▶ [What the task requires]:
The data below is to be returned in full and exactly.

▶ [Given information]:
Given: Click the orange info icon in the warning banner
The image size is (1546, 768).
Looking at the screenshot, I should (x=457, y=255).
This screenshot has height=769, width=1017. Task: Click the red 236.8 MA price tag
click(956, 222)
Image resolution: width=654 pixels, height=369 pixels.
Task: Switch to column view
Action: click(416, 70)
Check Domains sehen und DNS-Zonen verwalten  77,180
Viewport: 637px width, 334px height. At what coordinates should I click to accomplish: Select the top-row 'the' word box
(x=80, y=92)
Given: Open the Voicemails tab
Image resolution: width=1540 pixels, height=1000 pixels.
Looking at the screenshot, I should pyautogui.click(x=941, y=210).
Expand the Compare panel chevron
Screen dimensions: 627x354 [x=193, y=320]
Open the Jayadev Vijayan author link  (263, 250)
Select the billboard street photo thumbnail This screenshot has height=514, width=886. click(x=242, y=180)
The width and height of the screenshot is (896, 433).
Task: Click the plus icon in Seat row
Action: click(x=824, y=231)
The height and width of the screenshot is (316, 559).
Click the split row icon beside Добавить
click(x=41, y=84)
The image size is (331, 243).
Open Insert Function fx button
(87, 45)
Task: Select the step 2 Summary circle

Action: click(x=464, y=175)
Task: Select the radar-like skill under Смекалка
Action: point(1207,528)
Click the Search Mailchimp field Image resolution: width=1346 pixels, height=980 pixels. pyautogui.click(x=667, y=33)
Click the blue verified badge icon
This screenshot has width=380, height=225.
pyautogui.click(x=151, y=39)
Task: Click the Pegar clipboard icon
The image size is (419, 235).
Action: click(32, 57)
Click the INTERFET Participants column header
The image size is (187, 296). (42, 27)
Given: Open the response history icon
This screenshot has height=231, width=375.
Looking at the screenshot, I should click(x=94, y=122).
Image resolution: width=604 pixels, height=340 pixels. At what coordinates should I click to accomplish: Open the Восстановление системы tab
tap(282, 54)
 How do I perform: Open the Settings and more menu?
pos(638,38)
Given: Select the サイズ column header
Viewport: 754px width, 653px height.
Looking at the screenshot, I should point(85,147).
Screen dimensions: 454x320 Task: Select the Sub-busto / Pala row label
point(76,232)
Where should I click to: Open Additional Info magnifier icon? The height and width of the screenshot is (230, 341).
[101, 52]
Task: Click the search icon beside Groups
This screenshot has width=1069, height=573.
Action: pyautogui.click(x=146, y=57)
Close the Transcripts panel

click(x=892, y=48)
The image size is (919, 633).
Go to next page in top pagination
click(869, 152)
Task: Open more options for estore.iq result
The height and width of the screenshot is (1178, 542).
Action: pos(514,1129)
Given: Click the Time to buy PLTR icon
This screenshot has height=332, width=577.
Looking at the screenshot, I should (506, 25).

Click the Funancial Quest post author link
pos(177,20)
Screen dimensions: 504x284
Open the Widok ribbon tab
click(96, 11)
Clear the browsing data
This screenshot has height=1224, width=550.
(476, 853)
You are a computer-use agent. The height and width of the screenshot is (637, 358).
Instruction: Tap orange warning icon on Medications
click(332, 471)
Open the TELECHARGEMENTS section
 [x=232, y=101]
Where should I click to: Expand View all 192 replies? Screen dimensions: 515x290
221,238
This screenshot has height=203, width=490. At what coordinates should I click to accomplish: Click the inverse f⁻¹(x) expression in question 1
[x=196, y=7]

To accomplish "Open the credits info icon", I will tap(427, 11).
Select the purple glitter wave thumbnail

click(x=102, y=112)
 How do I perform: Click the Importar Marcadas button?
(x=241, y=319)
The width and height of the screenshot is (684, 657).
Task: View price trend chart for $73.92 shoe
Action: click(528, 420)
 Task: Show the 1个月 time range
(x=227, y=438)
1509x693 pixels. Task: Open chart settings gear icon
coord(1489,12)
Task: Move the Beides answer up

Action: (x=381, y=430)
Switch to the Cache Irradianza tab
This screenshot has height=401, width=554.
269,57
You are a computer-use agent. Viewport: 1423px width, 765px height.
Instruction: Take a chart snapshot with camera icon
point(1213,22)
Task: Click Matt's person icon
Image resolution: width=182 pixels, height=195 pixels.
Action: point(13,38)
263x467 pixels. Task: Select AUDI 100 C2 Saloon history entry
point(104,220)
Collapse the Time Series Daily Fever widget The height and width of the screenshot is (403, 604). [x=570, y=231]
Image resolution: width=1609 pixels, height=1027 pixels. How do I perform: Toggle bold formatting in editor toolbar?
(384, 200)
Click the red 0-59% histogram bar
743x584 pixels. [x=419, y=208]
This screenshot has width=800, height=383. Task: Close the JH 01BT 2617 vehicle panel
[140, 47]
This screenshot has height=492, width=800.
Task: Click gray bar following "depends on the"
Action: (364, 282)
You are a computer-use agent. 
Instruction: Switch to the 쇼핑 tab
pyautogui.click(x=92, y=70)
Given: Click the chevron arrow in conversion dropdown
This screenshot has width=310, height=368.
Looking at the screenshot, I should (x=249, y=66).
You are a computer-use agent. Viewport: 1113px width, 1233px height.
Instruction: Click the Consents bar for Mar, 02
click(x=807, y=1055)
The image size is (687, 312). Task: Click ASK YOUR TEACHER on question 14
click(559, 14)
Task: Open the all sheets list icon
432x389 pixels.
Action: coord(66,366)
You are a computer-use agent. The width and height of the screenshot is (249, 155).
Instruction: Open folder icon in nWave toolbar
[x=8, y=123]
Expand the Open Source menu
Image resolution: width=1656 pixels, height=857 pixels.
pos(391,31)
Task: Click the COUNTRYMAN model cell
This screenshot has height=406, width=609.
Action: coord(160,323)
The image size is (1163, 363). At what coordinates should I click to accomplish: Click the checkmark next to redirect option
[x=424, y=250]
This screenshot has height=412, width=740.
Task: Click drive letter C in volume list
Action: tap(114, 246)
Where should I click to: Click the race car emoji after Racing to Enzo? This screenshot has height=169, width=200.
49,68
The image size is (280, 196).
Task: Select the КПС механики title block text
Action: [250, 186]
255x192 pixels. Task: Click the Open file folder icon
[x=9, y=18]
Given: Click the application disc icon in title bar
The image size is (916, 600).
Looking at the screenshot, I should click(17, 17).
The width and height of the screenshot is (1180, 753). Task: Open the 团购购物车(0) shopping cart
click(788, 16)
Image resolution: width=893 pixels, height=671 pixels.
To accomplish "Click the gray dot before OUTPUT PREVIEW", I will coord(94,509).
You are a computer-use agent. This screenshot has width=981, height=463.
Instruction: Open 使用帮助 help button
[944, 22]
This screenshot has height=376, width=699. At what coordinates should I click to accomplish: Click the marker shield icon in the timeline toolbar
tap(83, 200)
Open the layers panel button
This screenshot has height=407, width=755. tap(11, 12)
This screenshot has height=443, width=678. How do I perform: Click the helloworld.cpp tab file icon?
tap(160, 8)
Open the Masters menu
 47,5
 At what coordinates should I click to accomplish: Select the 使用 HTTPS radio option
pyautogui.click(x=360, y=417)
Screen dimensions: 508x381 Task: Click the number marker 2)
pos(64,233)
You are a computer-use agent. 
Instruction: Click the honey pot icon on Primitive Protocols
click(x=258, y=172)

▶ [Answer space]:
Given: Click the orange info icon in the warning banner
The image size is (1546, 768).
Looking at the screenshot, I should (x=457, y=255).
This screenshot has height=769, width=1017. Task: Click the red 236.8 MA price tag
click(956, 222)
Image resolution: width=654 pixels, height=369 pixels.
Task: Switch to column view
Action: click(416, 70)
Check Domains sehen und DNS-Zonen verwalten  77,180
Viewport: 637px width, 334px height. At what coordinates should I click to accomplish: Select the top-row 'the' word box
(x=80, y=92)
Given: Open the Voicemails tab
Image resolution: width=1540 pixels, height=1000 pixels.
Looking at the screenshot, I should pyautogui.click(x=941, y=210).
Expand the Compare panel chevron
Screen dimensions: 627x354 [x=193, y=320]
Open the Jayadev Vijayan author link  (263, 250)
Select the billboard street photo thumbnail This screenshot has height=514, width=886. click(x=242, y=180)
The width and height of the screenshot is (896, 433).
Task: Click the plus icon in Seat row
Action: click(x=824, y=231)
The height and width of the screenshot is (316, 559).
Click the split row icon beside Добавить
click(x=41, y=84)
The image size is (331, 243).
Open Insert Function fx button
(87, 45)
Task: Select the step 2 Summary circle

Action: click(x=464, y=175)
Task: Select the radar-like skill under Смекалка
Action: point(1207,528)
Click the Search Mailchimp field Image resolution: width=1346 pixels, height=980 pixels. pyautogui.click(x=667, y=33)
Click the blue verified badge icon
This screenshot has width=380, height=225.
pyautogui.click(x=151, y=39)
Task: Click the Pegar clipboard icon
The image size is (419, 235).
Action: click(32, 57)
Click the INTERFET Participants column header
The image size is (187, 296). (42, 27)
Given: Open the response history icon
This screenshot has height=231, width=375.
Looking at the screenshot, I should click(x=94, y=122).
Image resolution: width=604 pixels, height=340 pixels. At what coordinates should I click to accomplish: Open the Восстановление системы tab
tap(282, 54)
 How do I perform: Open the Settings and more menu?
pos(638,38)
Given: Select the サイズ column header
Viewport: 754px width, 653px height.
Looking at the screenshot, I should point(85,147).
Screen dimensions: 454x320 Task: Select the Sub-busto / Pala row label
point(76,232)
Where should I click to: Open Additional Info magnifier icon? The height and width of the screenshot is (230, 341).
[101, 52]
Task: Click the search icon beside Groups
This screenshot has width=1069, height=573.
Action: pyautogui.click(x=146, y=57)
Close the Transcripts panel

click(x=892, y=48)
The image size is (919, 633).
Go to next page in top pagination
click(869, 152)
Task: Open more options for estore.iq result
The height and width of the screenshot is (1178, 542).
Action: pos(514,1129)
Given: Click the Time to buy PLTR icon
This screenshot has height=332, width=577.
Looking at the screenshot, I should (506, 25).

Click the Funancial Quest post author link
pos(177,20)
Screen dimensions: 504x284
Open the Widok ribbon tab
click(96, 11)
Clear the browsing data
This screenshot has height=1224, width=550.
(476, 853)
You are a computer-use agent. The height and width of the screenshot is (637, 358).
Instruction: Tap orange warning icon on Medications
click(332, 471)
Open the TELECHARGEMENTS section
 [x=232, y=101]
Where should I click to: Expand View all 192 replies? Screen dimensions: 515x290
221,238
This screenshot has height=203, width=490. At what coordinates should I click to accomplish: Click the inverse f⁻¹(x) expression in question 1
[x=196, y=7]

To accomplish "Open the credits info icon", I will tap(427, 11).
Select the purple glitter wave thumbnail

click(x=102, y=112)
 How do I perform: Click the Importar Marcadas button?
(x=241, y=319)
The width and height of the screenshot is (684, 657).
Task: View price trend chart for $73.92 shoe
Action: click(528, 420)
 Task: Show the 1个月 time range
(x=227, y=438)
1509x693 pixels. Task: Open chart settings gear icon
coord(1489,12)
Task: Move the Beides answer up

Action: (x=381, y=430)
Switch to the Cache Irradianza tab
This screenshot has height=401, width=554.
269,57
You are a computer-use agent. Viewport: 1423px width, 765px height.
Instruction: Take a chart snapshot with camera icon
point(1213,22)
Task: Click Matt's person icon
Image resolution: width=182 pixels, height=195 pixels.
Action: point(13,38)
263x467 pixels. Task: Select AUDI 100 C2 Saloon history entry
point(104,220)
Collapse the Time Series Daily Fever widget The height and width of the screenshot is (403, 604). [x=570, y=231]
Image resolution: width=1609 pixels, height=1027 pixels. How do I perform: Toggle bold formatting in editor toolbar?
(384, 200)
Click the red 0-59% histogram bar
743x584 pixels. [x=419, y=208]
This screenshot has width=800, height=383. Task: Close the JH 01BT 2617 vehicle panel
[140, 47]
This screenshot has height=492, width=800.
Task: Click gray bar following "depends on the"
Action: (364, 282)
You are a computer-use agent. 
Instruction: Switch to the 쇼핑 tab
pyautogui.click(x=92, y=70)
Given: Click the chevron arrow in conversion dropdown
This screenshot has width=310, height=368.
Looking at the screenshot, I should (x=249, y=66).
You are a computer-use agent. Viewport: 1113px width, 1233px height.
Instruction: Click the Consents bar for Mar, 02
click(x=807, y=1055)
The image size is (687, 312). Task: Click ASK YOUR TEACHER on question 14
click(559, 14)
Task: Open the all sheets list icon
432x389 pixels.
Action: coord(66,366)
You are a computer-use agent. The width and height of the screenshot is (249, 155).
Instruction: Open folder icon in nWave toolbar
[x=8, y=123]
Expand the Open Source menu
Image resolution: width=1656 pixels, height=857 pixels.
pos(391,31)
Task: Click the COUNTRYMAN model cell
This screenshot has height=406, width=609.
Action: coord(160,323)
The image size is (1163, 363). At what coordinates should I click to accomplish: Click the checkmark next to redirect option
[x=424, y=250]
This screenshot has height=412, width=740.
Task: Click drive letter C in volume list
Action: tap(114, 246)
Where should I click to: Click the race car emoji after Racing to Enzo? This screenshot has height=169, width=200.
49,68
The image size is (280, 196).
Task: Select the КПС механики title block text
Action: [250, 186]
255x192 pixels. Task: Click the Open file folder icon
[x=9, y=18]
Given: Click the application disc icon in title bar
The image size is (916, 600).
Looking at the screenshot, I should click(17, 17).
The width and height of the screenshot is (1180, 753). Task: Open the 团购购物车(0) shopping cart
click(788, 16)
Image resolution: width=893 pixels, height=671 pixels.
To accomplish "Click the gray dot before OUTPUT PREVIEW", I will coord(94,509).
You are a computer-use agent. This screenshot has width=981, height=463.
Instruction: Open 使用帮助 help button
[944, 22]
This screenshot has height=376, width=699. At what coordinates should I click to accomplish: Click the marker shield icon in the timeline toolbar
tap(83, 200)
Open the layers panel button
This screenshot has height=407, width=755. tap(11, 12)
This screenshot has height=443, width=678. How do I perform: Click the helloworld.cpp tab file icon?
tap(160, 8)
Open the Masters menu
 47,5
 At what coordinates should I click to accomplish: Select the 使用 HTTPS radio option
pyautogui.click(x=360, y=417)
Screen dimensions: 508x381 Task: Click the number marker 2)
pos(64,233)
You are a computer-use agent. 
Instruction: Click the honey pot icon on Primitive Protocols
click(x=258, y=172)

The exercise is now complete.